Is Bosnia Hillary’s “Swiftboat”?
The View from the North
On occasion, the battle to become the President of the United States features a negative characterization of one of the candidates that just won’t go away, and which sticks with people well after the new President has been sworn in.
In the 1980 Presidential election, it was Reagan’s line in an October debate: “Are you better off than you were four years ago?”. Carter, with an approval rating in the twenties, nonetheless was in a neck-and-neck race with Reagan until that point. The comment solidified perception of Carter as a weak and faltering president, a perception popular to this day. Reagan won in a landslide a few weeks later. (Close second? Reagan: “A recession is when your neighbour loses his job. A depression is when you lose yours. A recovery is when Jimmy Carter loses his job”.).
In 1988 it was the infamous “Willie Horton” ads run by George H.W. Bush’s campaign. Willie Horton, a convicted murder in Massachusetts, was released under a furlough program supported by the Democratic candidate and Governor of Massachusetts, Michael Dukakis. Mr. Horton went on to rape and assault a woman in Maryland, and Mr. Dukakis was portrayed as having a revolving door policy on crime. George H.W. Bush went on to win forty states on his way to the Presidency.
In 2004, of course, it was the “Swift Boat Veterans for Truth” (subsequently renamed, “Swift Vets and POWs for Truth”) who portrayed John Kerry, the Democratic Candidate for President of the United States, as a liar and exaggerator. In a tight race which many Democrats were thoroughly convinced would end in a Kerry win (after the popular vote had gone in favour of the Democrats in the 2000 election), the Swift Boat issue helped secure a second victory for George W. Bush. “Swift-boating” continues to be synonymous with an effort to undermine the credibility of an opposition candidate.
If Mrs. Clinton defies all odds (and the math…) and ends up the Democratic candidate for President of the United States, will her claims to have encountered sniper fire during a 1996 visit to Bosnia be the issue Republicans use to “swift-boat” her chances? There are a few reasons to think it will.
First off, Mrs. Clinton would enter the battle against her Republican opponent, John McCain, already suffering a significant credibility gap. In a recent Washington Post/ABC News poll, Mrs. Clinton is perceived as “honest and trustworthy” by just 39% of the American public. That’s 13 points down from a poll just eleven months prior. Even Democrats have lost faith in Hillary: the poll reports Obama with a 23 point lead in “honesty” over his Democratic rival.
Secondly, in order to win the Presidency, Mrs. Clinton would need to convince at least some Republican voters to defect to her camp. Republicans, however, have an even worse view of Hillary Clinton’s honesty: that same Washington Post/ABC News poll shows just 16% of Republican voters consider Mrs. Clinton honest. Well, you might argue, that’s to be expected from Republican voters.
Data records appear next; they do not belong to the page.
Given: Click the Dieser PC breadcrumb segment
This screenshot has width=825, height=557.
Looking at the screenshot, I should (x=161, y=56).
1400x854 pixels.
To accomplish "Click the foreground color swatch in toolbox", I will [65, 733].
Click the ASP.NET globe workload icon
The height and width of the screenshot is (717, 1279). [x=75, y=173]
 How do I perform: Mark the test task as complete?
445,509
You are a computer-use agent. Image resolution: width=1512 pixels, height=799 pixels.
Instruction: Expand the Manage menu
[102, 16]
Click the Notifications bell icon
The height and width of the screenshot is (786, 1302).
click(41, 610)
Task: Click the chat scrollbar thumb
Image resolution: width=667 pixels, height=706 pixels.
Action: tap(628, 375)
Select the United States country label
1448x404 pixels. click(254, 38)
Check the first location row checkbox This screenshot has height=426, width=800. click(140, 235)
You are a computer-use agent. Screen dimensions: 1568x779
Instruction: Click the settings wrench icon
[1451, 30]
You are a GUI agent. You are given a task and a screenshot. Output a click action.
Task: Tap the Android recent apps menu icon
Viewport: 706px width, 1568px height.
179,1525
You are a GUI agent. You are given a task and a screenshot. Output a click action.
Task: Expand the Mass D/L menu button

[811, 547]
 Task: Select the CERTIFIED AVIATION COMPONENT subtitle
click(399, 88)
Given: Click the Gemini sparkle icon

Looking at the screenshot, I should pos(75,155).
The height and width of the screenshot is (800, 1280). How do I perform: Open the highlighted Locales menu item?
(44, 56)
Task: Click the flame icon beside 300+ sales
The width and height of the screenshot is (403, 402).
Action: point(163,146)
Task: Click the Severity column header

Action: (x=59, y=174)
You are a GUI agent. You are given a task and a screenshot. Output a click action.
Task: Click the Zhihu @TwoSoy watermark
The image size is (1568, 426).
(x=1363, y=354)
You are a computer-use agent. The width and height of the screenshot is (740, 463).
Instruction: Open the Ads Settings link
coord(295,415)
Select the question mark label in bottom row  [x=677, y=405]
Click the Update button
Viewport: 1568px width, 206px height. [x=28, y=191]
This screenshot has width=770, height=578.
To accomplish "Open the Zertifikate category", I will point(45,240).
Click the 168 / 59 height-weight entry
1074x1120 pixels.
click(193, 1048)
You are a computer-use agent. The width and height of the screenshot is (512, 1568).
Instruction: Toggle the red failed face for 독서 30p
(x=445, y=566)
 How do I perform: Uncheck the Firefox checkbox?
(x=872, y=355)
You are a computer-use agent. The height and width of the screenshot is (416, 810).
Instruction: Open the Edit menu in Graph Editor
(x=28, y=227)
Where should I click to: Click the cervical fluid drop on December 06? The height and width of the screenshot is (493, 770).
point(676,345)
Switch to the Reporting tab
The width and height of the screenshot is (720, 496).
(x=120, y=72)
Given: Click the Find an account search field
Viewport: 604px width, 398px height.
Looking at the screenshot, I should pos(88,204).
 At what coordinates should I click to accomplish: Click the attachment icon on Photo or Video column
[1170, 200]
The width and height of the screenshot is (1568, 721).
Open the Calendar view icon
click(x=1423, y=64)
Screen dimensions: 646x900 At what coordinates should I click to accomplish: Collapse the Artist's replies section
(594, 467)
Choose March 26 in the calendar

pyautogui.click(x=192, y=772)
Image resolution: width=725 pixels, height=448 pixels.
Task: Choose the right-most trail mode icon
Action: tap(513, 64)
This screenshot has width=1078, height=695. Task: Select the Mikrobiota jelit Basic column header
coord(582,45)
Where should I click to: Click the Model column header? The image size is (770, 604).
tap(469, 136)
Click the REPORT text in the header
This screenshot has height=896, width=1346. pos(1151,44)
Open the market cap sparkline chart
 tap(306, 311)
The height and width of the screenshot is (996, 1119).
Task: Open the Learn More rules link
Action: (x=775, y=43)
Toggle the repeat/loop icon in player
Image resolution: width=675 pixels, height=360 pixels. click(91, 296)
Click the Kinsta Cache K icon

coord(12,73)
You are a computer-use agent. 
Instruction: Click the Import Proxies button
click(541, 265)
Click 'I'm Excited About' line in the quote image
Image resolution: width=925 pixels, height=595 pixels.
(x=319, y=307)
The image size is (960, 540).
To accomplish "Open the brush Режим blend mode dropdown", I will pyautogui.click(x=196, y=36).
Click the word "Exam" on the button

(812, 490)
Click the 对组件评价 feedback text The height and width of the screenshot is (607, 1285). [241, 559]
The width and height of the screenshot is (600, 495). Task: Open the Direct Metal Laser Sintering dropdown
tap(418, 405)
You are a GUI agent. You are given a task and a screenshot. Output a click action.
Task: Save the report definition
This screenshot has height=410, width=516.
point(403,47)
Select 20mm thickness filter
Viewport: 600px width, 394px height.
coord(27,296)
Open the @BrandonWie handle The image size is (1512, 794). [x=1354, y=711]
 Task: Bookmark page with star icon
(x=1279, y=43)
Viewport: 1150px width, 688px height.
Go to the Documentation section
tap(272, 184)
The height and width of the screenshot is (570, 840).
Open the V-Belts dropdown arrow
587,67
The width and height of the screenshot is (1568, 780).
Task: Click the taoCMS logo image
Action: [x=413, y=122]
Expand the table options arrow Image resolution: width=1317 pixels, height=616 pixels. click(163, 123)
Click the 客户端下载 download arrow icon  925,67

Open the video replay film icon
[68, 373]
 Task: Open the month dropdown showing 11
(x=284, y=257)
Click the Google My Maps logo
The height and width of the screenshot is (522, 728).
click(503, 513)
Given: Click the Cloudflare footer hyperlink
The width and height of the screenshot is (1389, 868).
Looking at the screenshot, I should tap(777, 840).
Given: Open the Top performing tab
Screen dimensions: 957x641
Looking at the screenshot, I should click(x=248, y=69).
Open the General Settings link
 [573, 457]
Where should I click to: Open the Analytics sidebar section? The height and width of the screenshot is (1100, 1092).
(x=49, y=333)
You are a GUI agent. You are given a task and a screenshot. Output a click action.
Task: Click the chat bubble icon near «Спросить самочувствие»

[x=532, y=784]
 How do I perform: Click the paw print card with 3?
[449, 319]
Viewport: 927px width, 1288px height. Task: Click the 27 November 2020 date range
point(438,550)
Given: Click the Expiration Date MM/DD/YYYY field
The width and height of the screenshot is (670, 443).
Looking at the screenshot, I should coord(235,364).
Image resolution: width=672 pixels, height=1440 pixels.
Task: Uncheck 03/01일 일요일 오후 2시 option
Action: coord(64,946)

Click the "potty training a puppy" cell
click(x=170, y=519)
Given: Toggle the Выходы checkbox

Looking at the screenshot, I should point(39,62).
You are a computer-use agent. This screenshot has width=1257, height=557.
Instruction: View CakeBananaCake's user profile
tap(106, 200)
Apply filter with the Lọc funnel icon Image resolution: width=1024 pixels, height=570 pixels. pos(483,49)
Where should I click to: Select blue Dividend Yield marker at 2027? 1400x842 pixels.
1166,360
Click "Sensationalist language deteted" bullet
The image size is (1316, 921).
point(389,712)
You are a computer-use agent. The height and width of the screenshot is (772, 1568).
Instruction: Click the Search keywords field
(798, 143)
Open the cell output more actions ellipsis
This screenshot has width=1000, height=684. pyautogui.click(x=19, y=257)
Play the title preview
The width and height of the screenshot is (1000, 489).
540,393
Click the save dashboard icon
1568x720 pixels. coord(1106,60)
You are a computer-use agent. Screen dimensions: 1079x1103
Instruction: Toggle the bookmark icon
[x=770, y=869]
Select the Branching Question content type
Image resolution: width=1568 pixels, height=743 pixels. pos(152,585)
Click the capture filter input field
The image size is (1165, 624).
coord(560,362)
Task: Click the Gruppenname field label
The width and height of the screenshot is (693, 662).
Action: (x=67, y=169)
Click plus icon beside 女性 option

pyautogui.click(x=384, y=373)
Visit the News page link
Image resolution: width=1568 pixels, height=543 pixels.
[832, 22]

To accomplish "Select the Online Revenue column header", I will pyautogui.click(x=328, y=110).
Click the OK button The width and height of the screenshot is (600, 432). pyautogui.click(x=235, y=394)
However that number is down seven points (or 30%) over the past two years.
Thirdly, self-aggrandizement doesn’t play well with voters, particularly those at the core of Mrs. Clinton’s support: working-class/union voters and older women. These voters aren’t stupid: they want to hear how a candidate’s policies are going to affect their day-to-day lives. What they don’t want to hear are lies, and while any candidate can be forgiven for mis-speaking (President Bush, after all, has given the public nearly a decade’s worth), it’s quite another thing to repeat the same mistake at least three times, add the qualifier, “That’s what happened” and include it in one’s speaking notes.